Entre todos destaca el conde Robert de Montesquiou, exquisitamente retratado por Boldini en 1897, y que parece que sirve de modelo para los protagonistas de varias novelas: el Des Esseintes de la escandalosa À rebours de Joris-Karl Huysmans; Monsieur de Phocas, de Jean Lorrain; el barón de Charlus de Proust (dice el conde en su última aparición en público, en 1920: “Debería cambiarme el nombre a Monteproust”).  Montesquiou (“soberano de lo transitorio”, en sus propias palabras), aparece y reaparece a lo largo del libro, a cuenta de diferentes momentos y amistades de su vida.

Pero por algo es Pozzi quien presta su imagen al libro. Su vida es la trama que le da cuerpo, y al final su figura (que tiene también su parte oscura: parece que el mujeriego doctor encandilaba a todos, y a todas, menos a las mujeres de su familia) es la que nos deja un poso más grato. Fue apadrinado por Leconte de Lisle, poeta e hijo de médico militar que “creía firmemente en la reunificación de ciencia y poesía, largo tiempo divorciadas”. Decía el doctor que “el chovinismo es una de las formas que adopta la ignorancia”, y actuaba en consecuencia, investigando y aplicando en el hospital público donde trabajaba los avances médicos que se producían en otros países: los radiadores, como los que vio en Leipzig; la ventilación, las duchas y los desagües, como en América; los quirófanos, con adelantos inauditos. Atento también a la sanación espiritual, instauró una biblioteca en el hospital, y llamó a sus amigos pintores para que decorasen los pasillos y pabellones. Su Tratado de ginecología insiste en la importancia de cuidar con delicadeza del bienestar y el confort de la paciente. Pozzi trabajó incansablemente por sus pacientes, de todas las clases sociales; y además, cuando estalla la Gran Guerra, se ocupa de los soldados mutilados. Tras su muerte, abrupta e inesperada, Le Figaro dice de él: “Un amante sincero de la ciencia y el arte, una especie de hermosa obra de arte en sí mismo, un magnífico espécimen de nuestra raza”. 

Julian Barnes, autor al que el lector norteamericano está siempre atento, nos ofrece un libro cuidado y bien documentado, entretenido y completo, sin pretensiones (prescinde de bibliografías, notas, incluso capítulos); un libro gustoso de manejar y hojear.
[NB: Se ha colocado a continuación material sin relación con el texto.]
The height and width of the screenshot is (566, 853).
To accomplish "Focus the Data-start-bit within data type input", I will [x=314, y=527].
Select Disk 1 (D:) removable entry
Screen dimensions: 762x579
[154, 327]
La edición es lujosa, de páginas gruesas y satinadas, e incluye láminas que reproducen estupendos retratos de prácticamente todos los personajes, y también divertidas y chocantes fotografías: Oscar Wilde con traje tradicional griego; la cabeza del conde Montesquiou sobre una bandeja, simulando ser el Bautista. Como curiosidad, vienen también reproducidas infinidad de estampitas coleccionables que traían las chocolatinas de Félix Potin, con fotografías de los famosos del momento. 

El autor, harto de la actualidad política de su país, nos dice en la nota final que “el tiempo que he pasado en la distante, decadente, alocada, violenta, narcisista y neurótica belle époque me ha dejado optimista. Sobre todo por la figura de Samuel Jean Pozzi… Que saludaba cada nuevo día con entusiasmo y curiosidad; que llenó su vida de medicina, arte, libros, viajes, relaciones sociales, política y todo el sexo que pudo (aunque no podamos saberlo todo)”.